# Raw data

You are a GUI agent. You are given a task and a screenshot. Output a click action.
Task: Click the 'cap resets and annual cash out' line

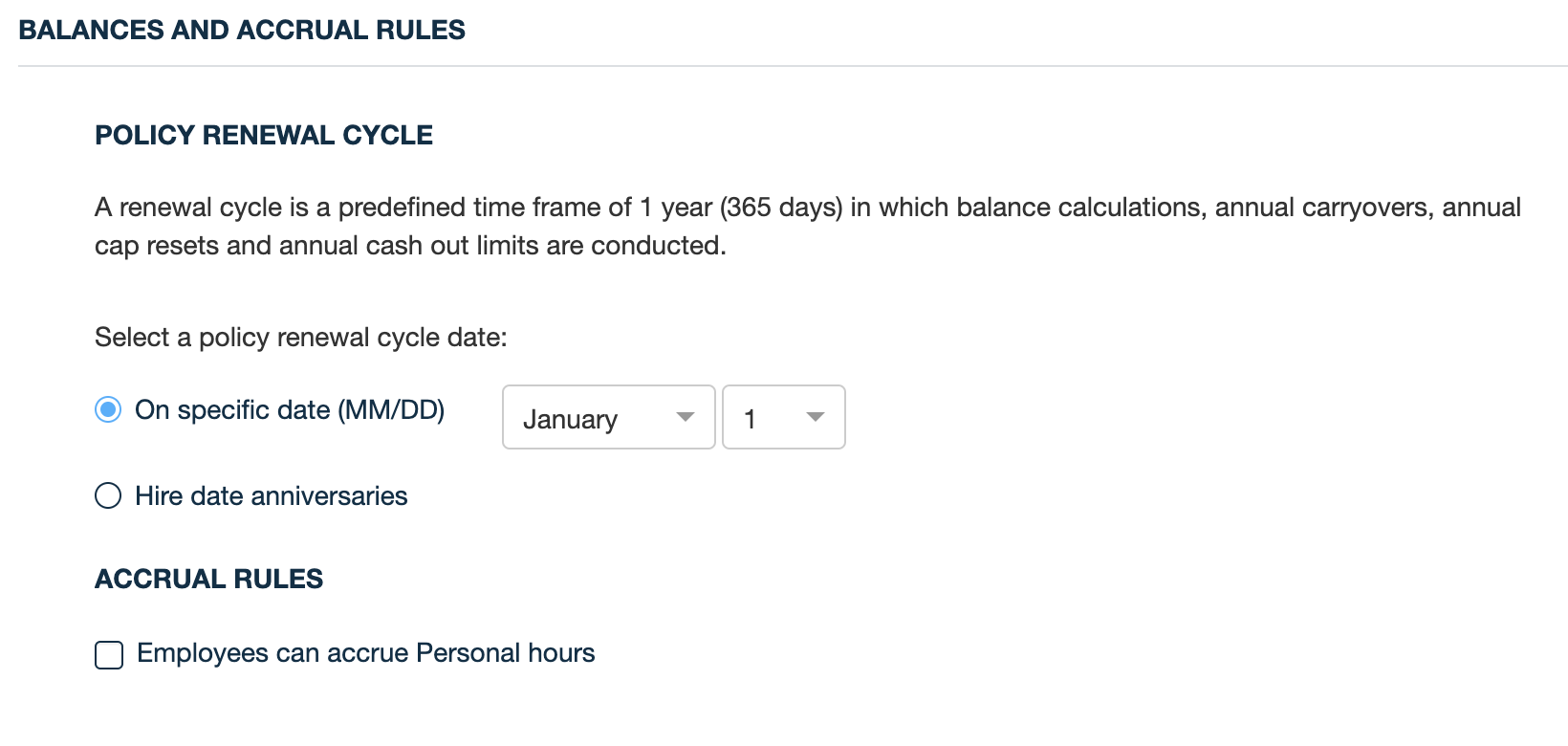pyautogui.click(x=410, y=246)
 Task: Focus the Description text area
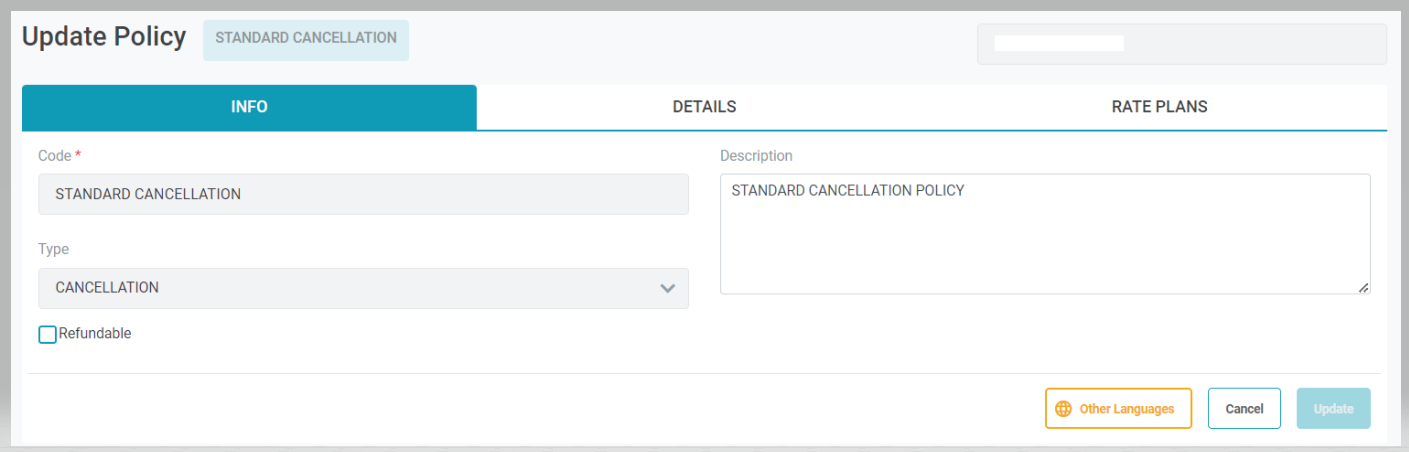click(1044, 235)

# Problem requirements
Retype the line containing "Task: Click the" and all lines after it through the end of the material, exactly and only those, leaving out pictures.

# Result for this exercise
Task: Click the 'cap resets and annual cash out' line

pyautogui.click(x=410, y=246)
 Task: Focus the Description text area
click(1044, 235)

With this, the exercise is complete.